Effects of pH and His-tag on membrane binding and lipid extraction of GM2AP. (A) Plot of the change in DDHPE concentration in the supernatant as a function of solution pH for GM2AP extraction determined from sucrose-loaded vesicle sedimentation assays. For these experiments, 10 μM GM2AP was allowed to incubate for 20 min with 100 μM POPC:DDHPE (2:1) vesicles before separation by ultracentrifugation. For each pH value, the change in DDHPE concentration was referenced to samples that did not contain protein. (B) Percentage change in the fluorescence intensity detected at 518 nm with excitation wavelength of 280 nm for 10 μM GM2AP (solid) or 10 μM GM2AP_10His-tag (open) with 50 μM POPC:DDHPE (9:1) vesicles as solution pH was varied.
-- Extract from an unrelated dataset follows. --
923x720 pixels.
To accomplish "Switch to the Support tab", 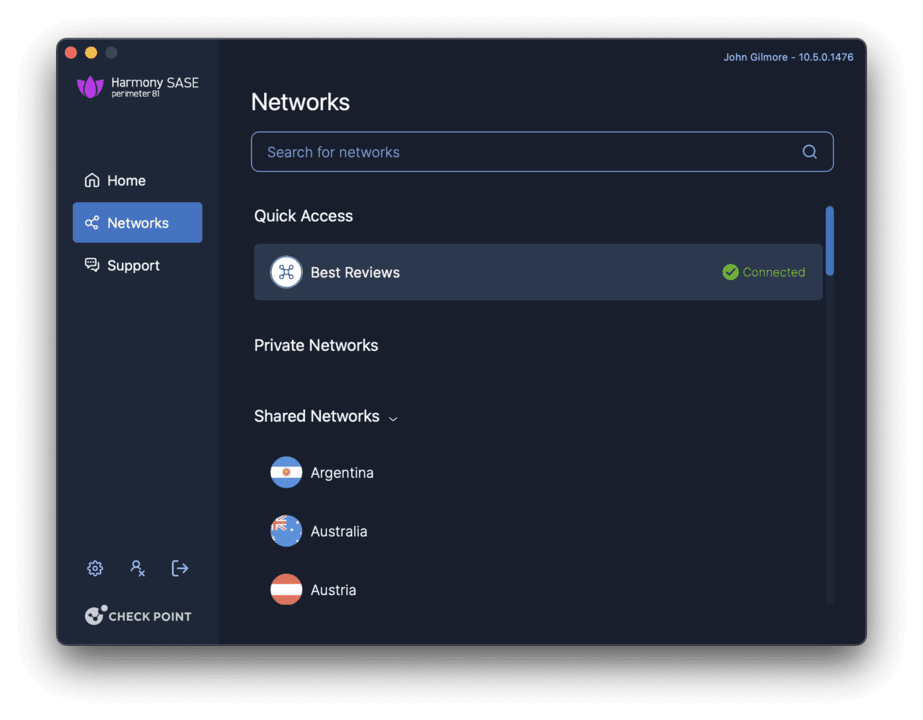I will pos(133,265).
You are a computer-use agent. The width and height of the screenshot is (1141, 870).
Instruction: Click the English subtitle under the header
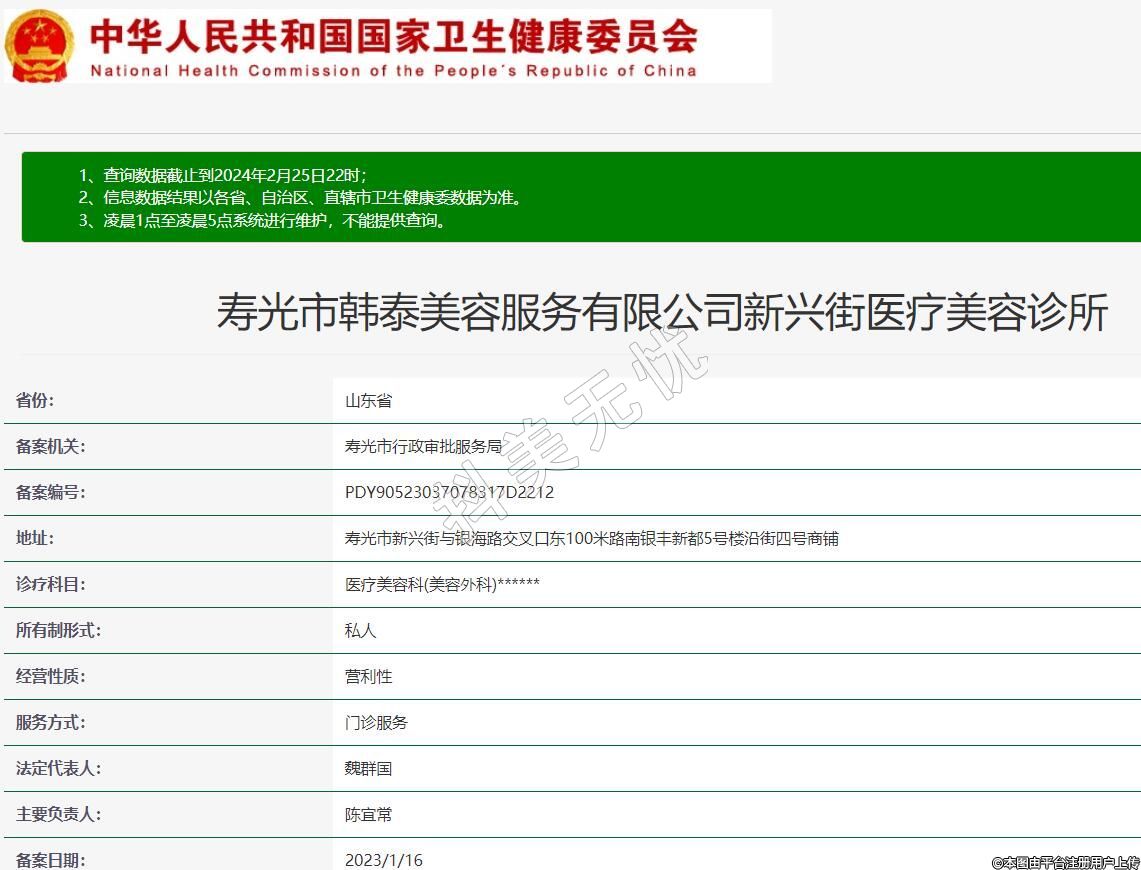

Initial fluorescence, F₀, of vesicles was taken before addition of protein. The ΔF signal was determined by subtracting F₀ from the value obtained (corrected for dilution) after the protein was added and allowed to incubate for 8 min. For both A and B, the solution buffers contained 25 mM NaOAc and 25 mM phosphate and the pH was adjusted by acetic acid. Each experiment was performed in triplicate and data point sizes are indicative of the error.